◆ Problem to solve
Starting at the line that has "You are a computer-use" and stopping after the line that has "point(102,408)", write those lines out again with "Kindful" swapped for "Donorbox" and everything else left the same. Leave the pictures out of your answer.

◆ Stored rows

++++++++

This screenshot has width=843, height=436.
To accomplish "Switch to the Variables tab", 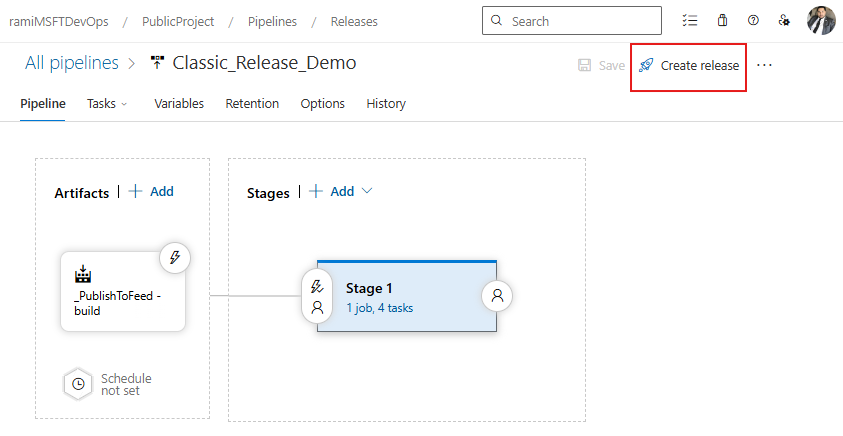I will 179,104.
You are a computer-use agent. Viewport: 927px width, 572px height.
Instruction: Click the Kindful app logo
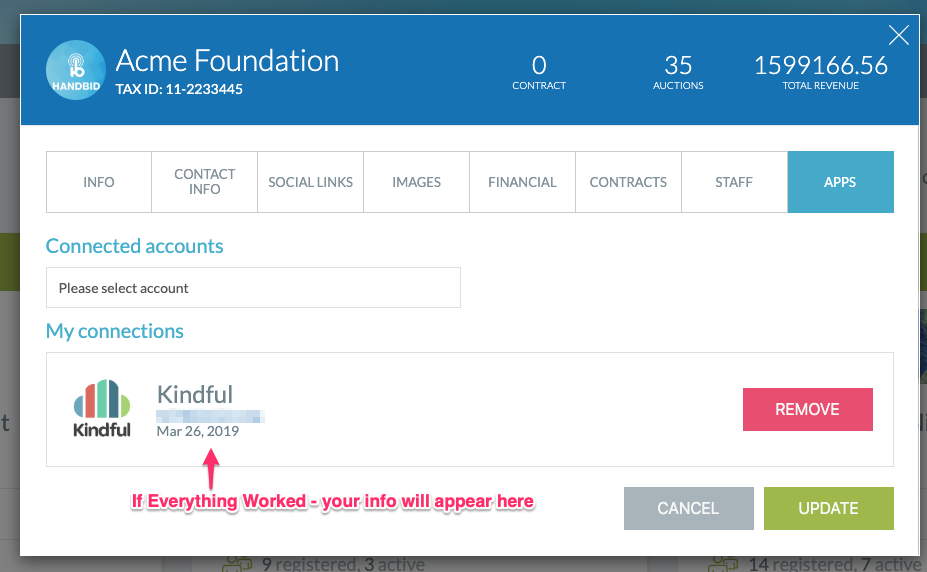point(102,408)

++++++++

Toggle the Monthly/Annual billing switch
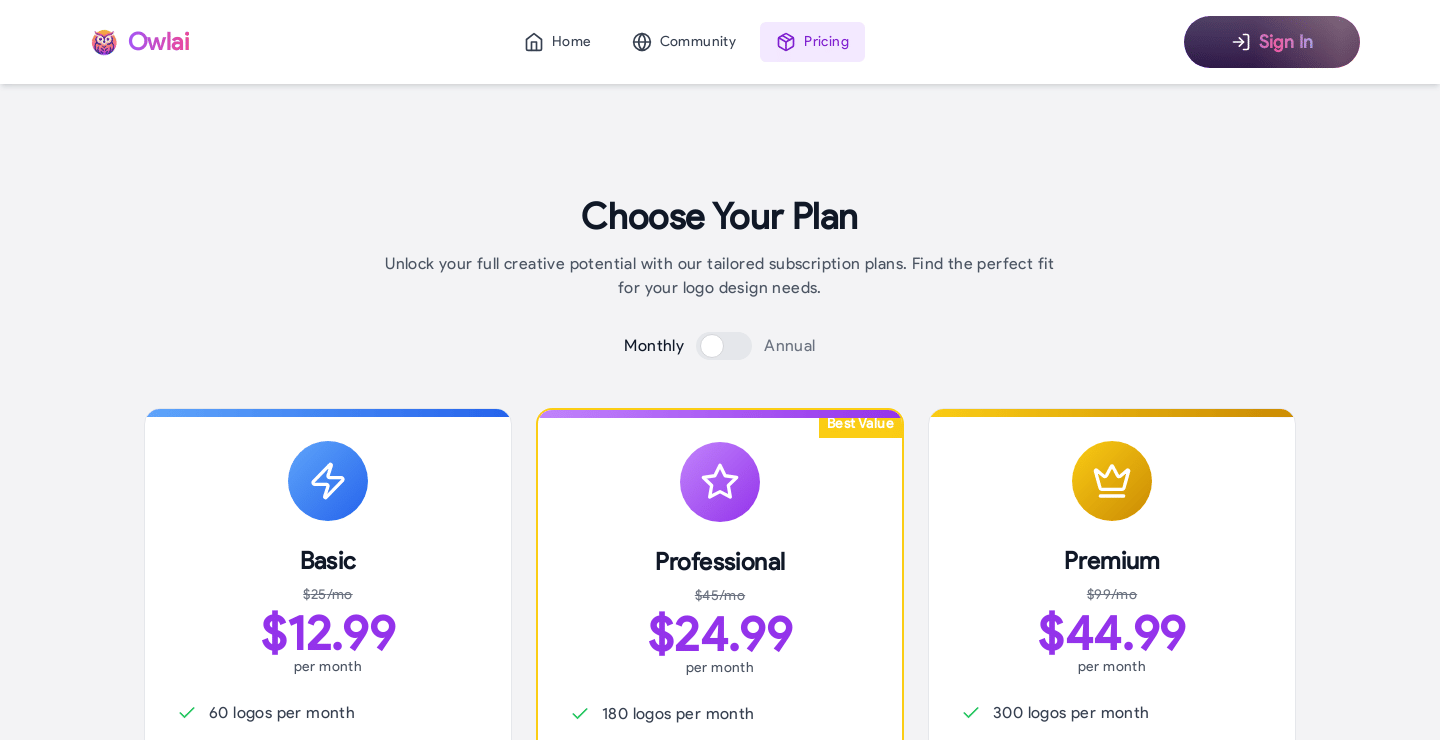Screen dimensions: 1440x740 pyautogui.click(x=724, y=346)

++++++++

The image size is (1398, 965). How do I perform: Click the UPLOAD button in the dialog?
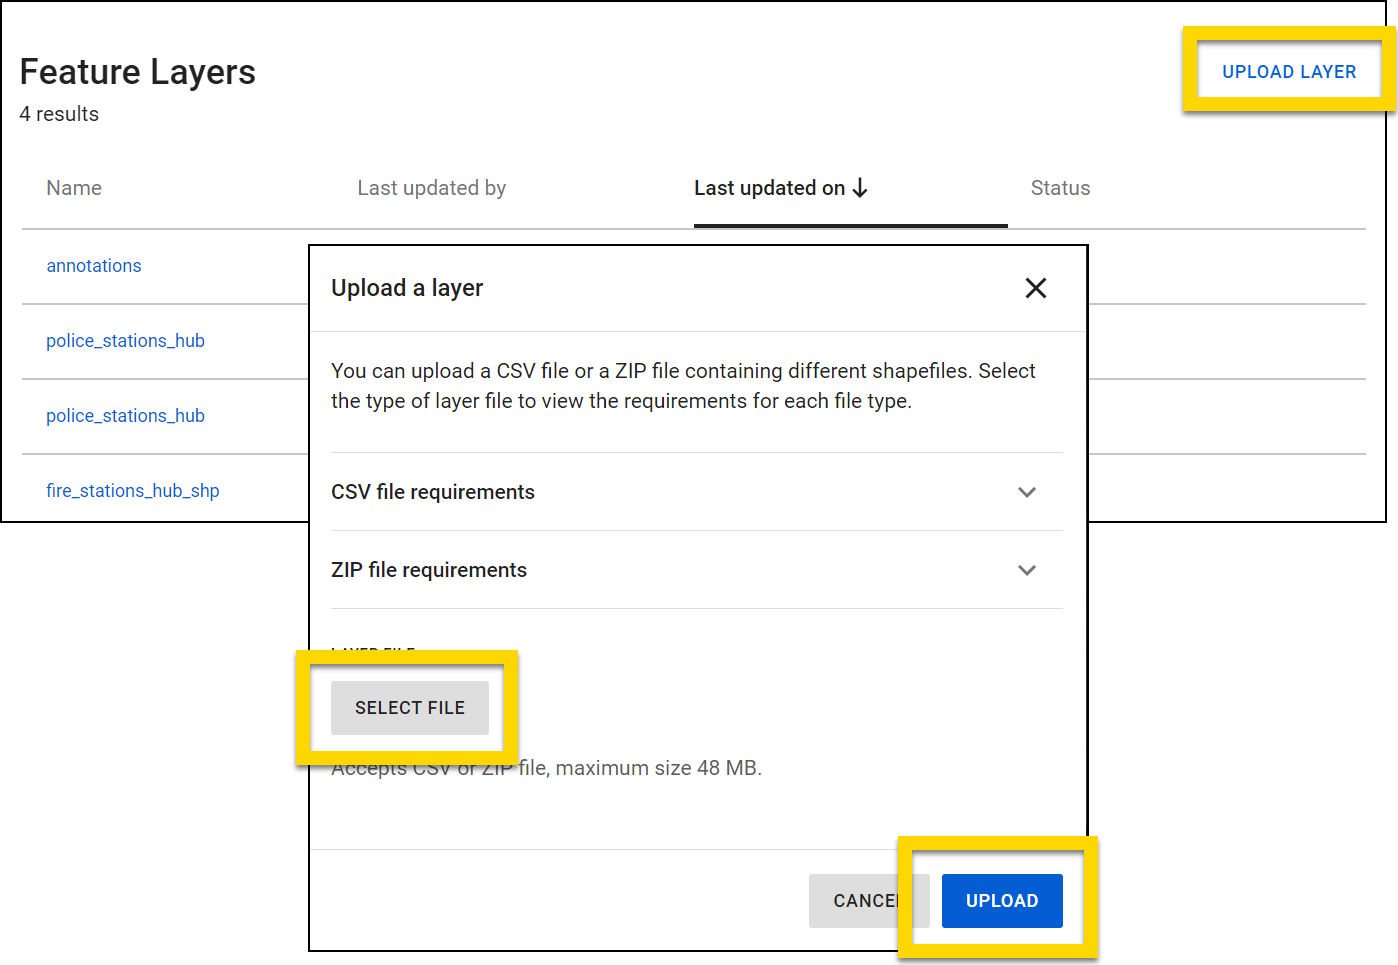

++++++++

◆ Completed task
You are a computer-use agent. Viewport: 927px width, 572px height.
Instruction: Click the Donorbox app logo
point(102,408)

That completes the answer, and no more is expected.